Pour le poste de «gestionnaire des finances et des achats» à l'administration de la ville de Berne, il faut, selon l'annonce, avoir une formation commerciale, de l'expérience dans le domaine des finances et être à l'écoute des clients. Irene J.*, alors âgée de 62 ans, remplit ces critères. Elle envoie donc sa candidature.

Moins de 24 heures plus tard, elle reçoit une réponse négative. Motif: son âge! «Les collaborateurs de la ville de Berne sont mis à la retraite à l'âge de 63 ans révolus – nous ne pouvons donc pas donner suite à votre candidature», peut-on lire dans la lettre que Blick s'est procurée.

«On ne m'a encore jamais lancé au visage que j'étais suis trop vieille aussi directement», déclare Irene. Comme le 63e anniversaire de la sexagénaire approche au moment où elle postule, la ville de Berne estime qu'il ne vaut pas la peine de l'embaucher et de l'envoyer à la retraite juste après. Irene J. aurait pourtant voulu travailler au-delà de l'âge ordinaire de la retraite. «Sinon, je vais passer 20 à 30 ans dans la pauvreté», craint-elle.

La Ville justifie sa démarche

Le fait que la ville de Berne envoie son personnel à la retraite dès 63 ans suscite régulièrement des critiques. La logique est la suivante: La ville de Berne ne peut pas rivaliser avec la Confédération en termes de salaires. En prenant leur retraite plus tôt, les fonctionnaires obtiennent de ce fait un «bonus» qui permet à la commune de rester compétitive sur le marché du travail.

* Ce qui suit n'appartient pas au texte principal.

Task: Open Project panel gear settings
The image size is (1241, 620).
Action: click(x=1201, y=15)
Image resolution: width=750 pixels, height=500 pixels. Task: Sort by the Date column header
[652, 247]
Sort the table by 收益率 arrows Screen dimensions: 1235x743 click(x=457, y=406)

Interrogée par Blick, la ville de Berne répond qu'il n'y a «pas de limite d'âge pour la prise en compte des candidatures». Toutefois, «plus les candidats se rapprochent de l'âge de la retraite , à savoir 63 ans, plus il est possible que le temps consacré à la formation soit disproportionné par rapport à la durée du travail». Les personnes déjà employées par l'administration peuvent continuer à travailler jusqu'à 65 ans. Mais ceux qui, comme Irene J., souhaitent entrer dans la structure à quelques années de cette échéance, n'ont pas cette possibilité.

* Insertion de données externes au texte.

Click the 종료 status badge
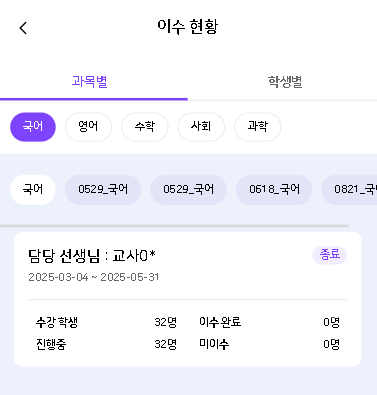 [x=330, y=255]
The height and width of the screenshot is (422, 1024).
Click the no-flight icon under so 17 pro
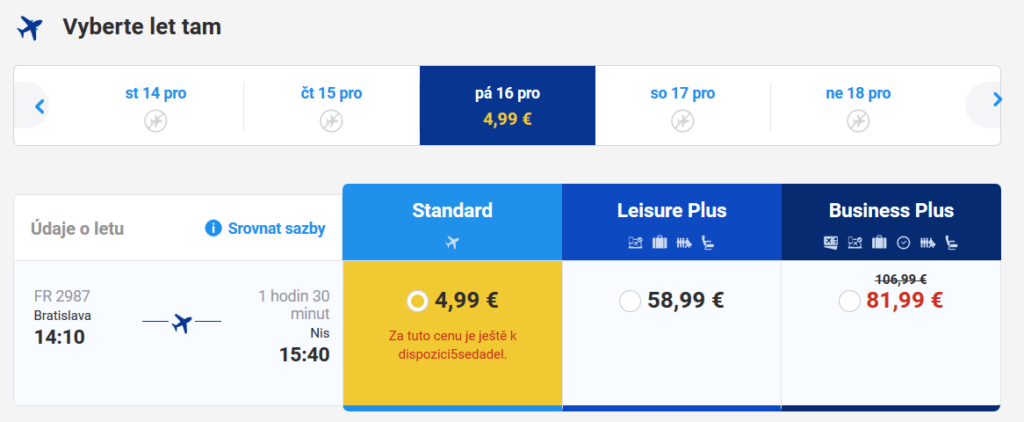point(682,121)
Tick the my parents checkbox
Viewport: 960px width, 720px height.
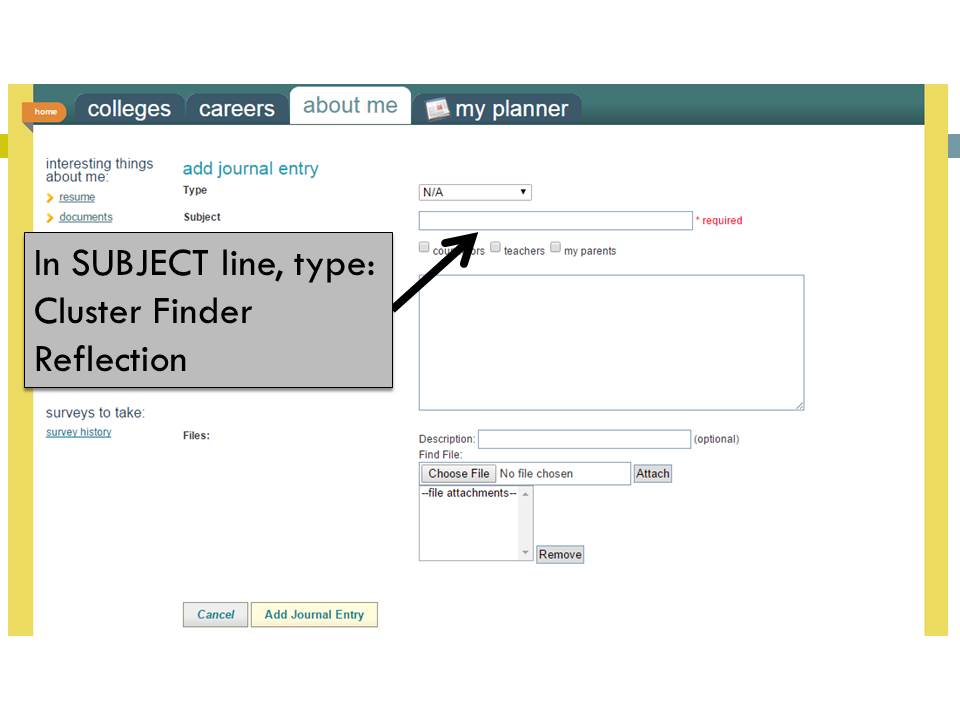pyautogui.click(x=556, y=247)
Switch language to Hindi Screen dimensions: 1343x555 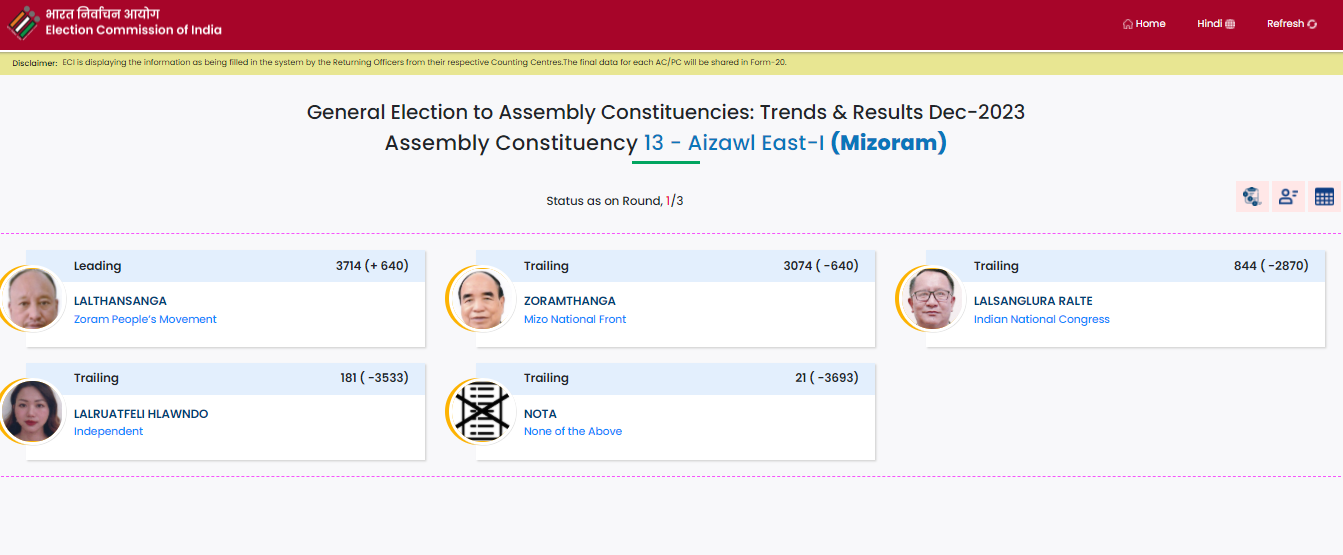click(x=1215, y=24)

Aucune chance de gagner devant un tribunal

N'est-ce pas discriminatoire? La Constitution fédérale prévoit une interdiction de discrimination qui peut également s'appliquer à l'âge. En tant qu'employeur de droit public, la ville de Berne y est tenue. Pourtant, Irene J. aurait peu de chance de gagner si cela allaot jusqu'au tribunal, estime le professeur de droit Kurt Pärli de l'université de Bâle. «Le Tribunal fédéral est réticent à interpréter l'interdiction de discrimination.»

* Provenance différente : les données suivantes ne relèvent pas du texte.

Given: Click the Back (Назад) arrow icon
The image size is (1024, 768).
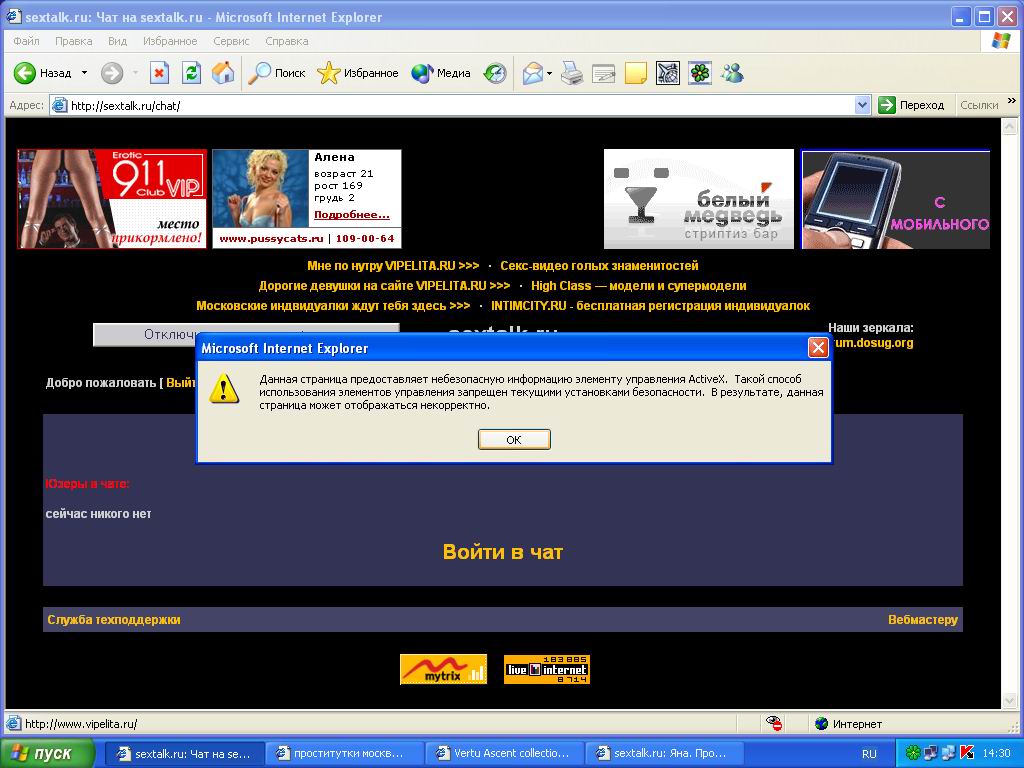Looking at the screenshot, I should [25, 73].
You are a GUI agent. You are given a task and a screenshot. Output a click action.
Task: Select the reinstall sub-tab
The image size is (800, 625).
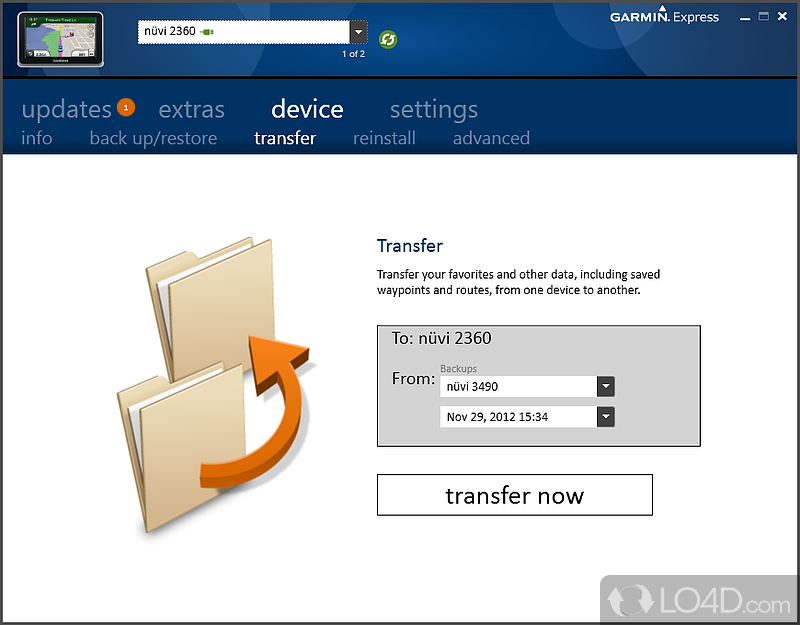coord(384,138)
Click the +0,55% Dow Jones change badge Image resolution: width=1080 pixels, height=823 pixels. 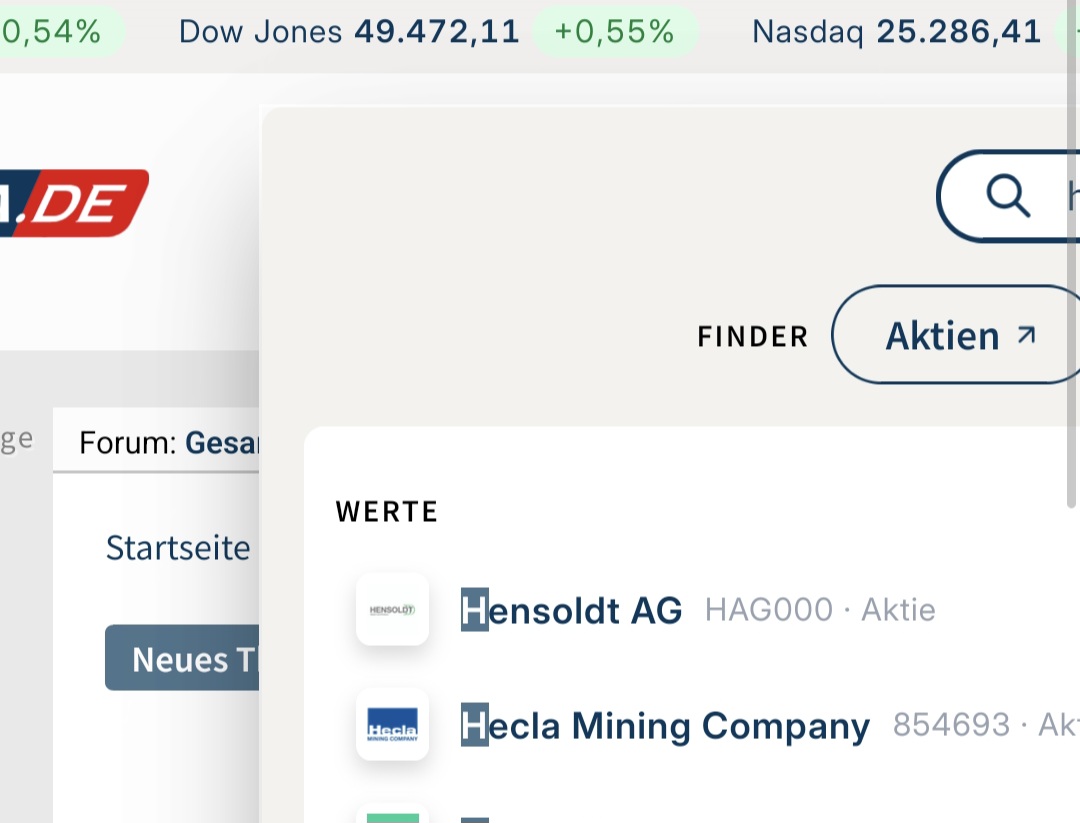pyautogui.click(x=613, y=32)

La situation est encore pire dans des cas comparables au sein de l'économie privée. «Là, c'est en principe la liberté de contrat qui s'applique, explique le professeur. Chaque employeur est en principe libre d'embaucher qui il veut.» Une entreprise du secteur privé peut dire en face aux candidats qu'ils sont trop vieux sans en craindre les conséquences.

Du moins pas sur le plan juridique. Pourtant, l'offre d'emploi pour un poste de «collaborateur spécialisé dans les finances et les achats» au sein de l'administration municipale bernoise est toujours en ligne plus d'un mois après sa publication. Au vu de la concurrence sur le marché du travail, on peut se demander combien de temps la ville de Berne pourra encore se permettre de dédaigner d'emblée les candidats plus âgés.